Back in the early years of this century, a phrase started circulating which has since become one of those constant pieces of development jargon. Rather than just calling for more aid, campaigners and recipient governments started insisting that it be better aid as well.
‘More and better aid’ became one of the central planks of the Make Poverty History campaign in 2005. It was a recognition, in an era of criticism and reflection on the impact of aid spending, that not all aid works, and that some aid can do harm if spent unwisely.
In the same year, government representatives met in Paris. While campaigners banged drums, researchers, practitioners and bureaucrats got down to the complementary work of spelling out what ‘better aid’ would look like. What emerged was the ground-breaking Paris Declaration on Aid Effectiveness. Ground-breaking not only for its substance but, remarkably in hindsight, for the fact that donor governments actually submitted themselves to exacting standards on which they would be publicly held to account. This seldom happens. The drumming helped.
The next six years, were, perhaps, the heyday of the ‘aid effectiveness’ movement. There were, of course, many problems with Paris’ attempts to corral the complex reality of aid into a set of targets and indicators – everyone had their own bone to pick with them, from an over-focus on process to a lack of focus on politics and a failure to properly respond to changing contexts both nationally and internationally.
Nevertheless, the principles encapsulated in Paris became common currency and, crucially, the mechanisms set up to monitor them actually did their job reasonably well for a time, with donor governments altering policy based on feedback, facilitated by an impressive bureaucracy at the OECD. The setting up of multi-stakeholder mutual accountability committees in many recipient countries, and of aid effectiveness units within donor agencies, were among a number of important signs of progress.
That was then. Fast forward to 2018 (via major meetings in Accra, Busan, Mexico City and Nairobi, and hundreds of smaller meetings besides) and two main things have happened. First, the focus on better aid has become hardwired into the international development community. Perhaps the most telling demonstration of this is the number of impact evaluations now being carried out, many of a detailed, often randomised, nature. Before Paris these were few and far between – today they are par for the course.
And second, the language of aid effectiveness has evolved into a focus on ‘effective development co-operation’ or ‘development effectiveness’. This reflects the broadening out from an obsession with aid to an understanding that with all forms of finance, resources need to be harnessed to further global progress, whether public, private or philanthropic, both domestic and international.
I wrote a book (still available!) about the need to assess with more nuance the complex impacts of aid, and much of my writing since has been on the importance of transforming the development sector to better reflect a new twenty-first century global reality – so in many ways I am pleased with these two evolutions.
But there are some aspects of the ‘old-fashioned’ aid effectiveness work that appear to have been lost.
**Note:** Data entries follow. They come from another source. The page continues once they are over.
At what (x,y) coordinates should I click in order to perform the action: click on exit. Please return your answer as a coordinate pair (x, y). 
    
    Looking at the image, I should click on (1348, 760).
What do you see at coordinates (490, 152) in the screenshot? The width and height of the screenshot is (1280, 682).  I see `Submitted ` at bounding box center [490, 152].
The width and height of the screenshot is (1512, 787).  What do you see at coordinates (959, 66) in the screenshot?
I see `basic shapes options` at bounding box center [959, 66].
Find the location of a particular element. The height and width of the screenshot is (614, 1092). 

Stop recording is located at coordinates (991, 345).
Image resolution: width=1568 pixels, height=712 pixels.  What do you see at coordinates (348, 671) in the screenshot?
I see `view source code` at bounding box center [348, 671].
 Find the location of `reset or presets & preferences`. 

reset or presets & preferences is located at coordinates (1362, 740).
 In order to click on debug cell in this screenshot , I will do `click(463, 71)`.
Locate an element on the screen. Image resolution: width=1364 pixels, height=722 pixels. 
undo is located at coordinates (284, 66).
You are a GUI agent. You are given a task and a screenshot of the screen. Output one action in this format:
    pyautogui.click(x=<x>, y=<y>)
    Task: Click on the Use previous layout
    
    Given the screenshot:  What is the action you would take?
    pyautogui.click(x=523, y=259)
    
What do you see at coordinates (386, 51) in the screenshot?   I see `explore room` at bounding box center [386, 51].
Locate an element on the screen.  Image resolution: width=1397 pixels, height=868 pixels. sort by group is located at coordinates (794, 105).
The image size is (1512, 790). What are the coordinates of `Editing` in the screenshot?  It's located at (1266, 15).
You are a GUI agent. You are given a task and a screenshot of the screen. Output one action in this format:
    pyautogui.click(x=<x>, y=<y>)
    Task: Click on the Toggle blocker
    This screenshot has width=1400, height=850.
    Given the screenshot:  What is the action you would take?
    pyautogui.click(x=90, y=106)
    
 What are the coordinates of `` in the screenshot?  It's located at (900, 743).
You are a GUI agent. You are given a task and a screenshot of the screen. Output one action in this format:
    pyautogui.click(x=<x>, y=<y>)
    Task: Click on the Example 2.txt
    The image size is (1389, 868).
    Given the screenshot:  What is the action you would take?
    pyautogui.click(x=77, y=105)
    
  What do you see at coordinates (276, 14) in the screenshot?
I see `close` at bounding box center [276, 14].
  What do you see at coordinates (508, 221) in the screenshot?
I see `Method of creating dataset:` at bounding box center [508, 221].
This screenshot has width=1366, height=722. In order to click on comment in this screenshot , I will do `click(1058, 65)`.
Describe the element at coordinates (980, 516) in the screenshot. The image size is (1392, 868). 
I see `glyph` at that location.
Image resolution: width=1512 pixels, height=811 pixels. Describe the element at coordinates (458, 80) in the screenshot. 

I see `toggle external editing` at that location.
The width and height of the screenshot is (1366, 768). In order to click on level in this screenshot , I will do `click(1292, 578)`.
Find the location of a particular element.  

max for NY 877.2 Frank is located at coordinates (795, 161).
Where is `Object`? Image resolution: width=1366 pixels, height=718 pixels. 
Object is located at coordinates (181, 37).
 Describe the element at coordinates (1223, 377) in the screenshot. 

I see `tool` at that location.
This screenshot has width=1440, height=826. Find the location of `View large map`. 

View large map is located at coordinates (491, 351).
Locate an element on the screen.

As I walked out of the Busan conference centre in 2011, I asked an old-hand, someone who had helped draft the Paris Declaration, for his assessment of the meeting. His response was blunt and disappointed: ‘Paris is dead’. I thought at the time he was being a bit melodramatic, but I soon began to see his point. By expanding the scope of the effectiveness agenda, to cover more sectors, more themes, more geographies, it soon became impossible to maintain that process of holding the powerful (donors et al) to account for their spending decisions.
Sure, the Paris indicators were limited and flawed, but they were slowly pushing aid spending in the right direction. Advocate and recipients were able to use them to balance out the political and media pressures that so often determine aid spending. In modern bureaucracies, clear targets, backed up by data and evidence, have power.
And it is not only the process of Paris that has been diluted over time. The main substantial centre of the Paris analysis, in my view, was ownership – that annoying word that isn’t quite right but we know what it approximates to. It turns out that after all the research, we know less about what makes aid effective than we would like to – and debates continue. But one thing we do know, because the research and practice are as one on this issue, is that when recipients are involved in aid (from planning to implementation to evaluation), development interventions are far more likely to work.
But while ‘impact’, ‘effectiveness’ and ‘results’ are now at the heart of every keynote speech on aid and development, ‘ownership’ and ‘participation’ are no longer the buzzwords they once were when everyone was still reading Robert Chambers.
So, when we look at the development effectiveness landscape in 2018, we see some steps forward, some steps back. And these are the issues on which I will be grilling my panel at the Global Partnership on Effective Development Co-operation’s meeting in Paris in this coming week. Is the effectiveness agenda making real progress? Is the development community empowering the less powerful to hold the more powerful to account? How can we balance the need for evolution, to reflect a changing context with a steadfastness to evidence-based principles?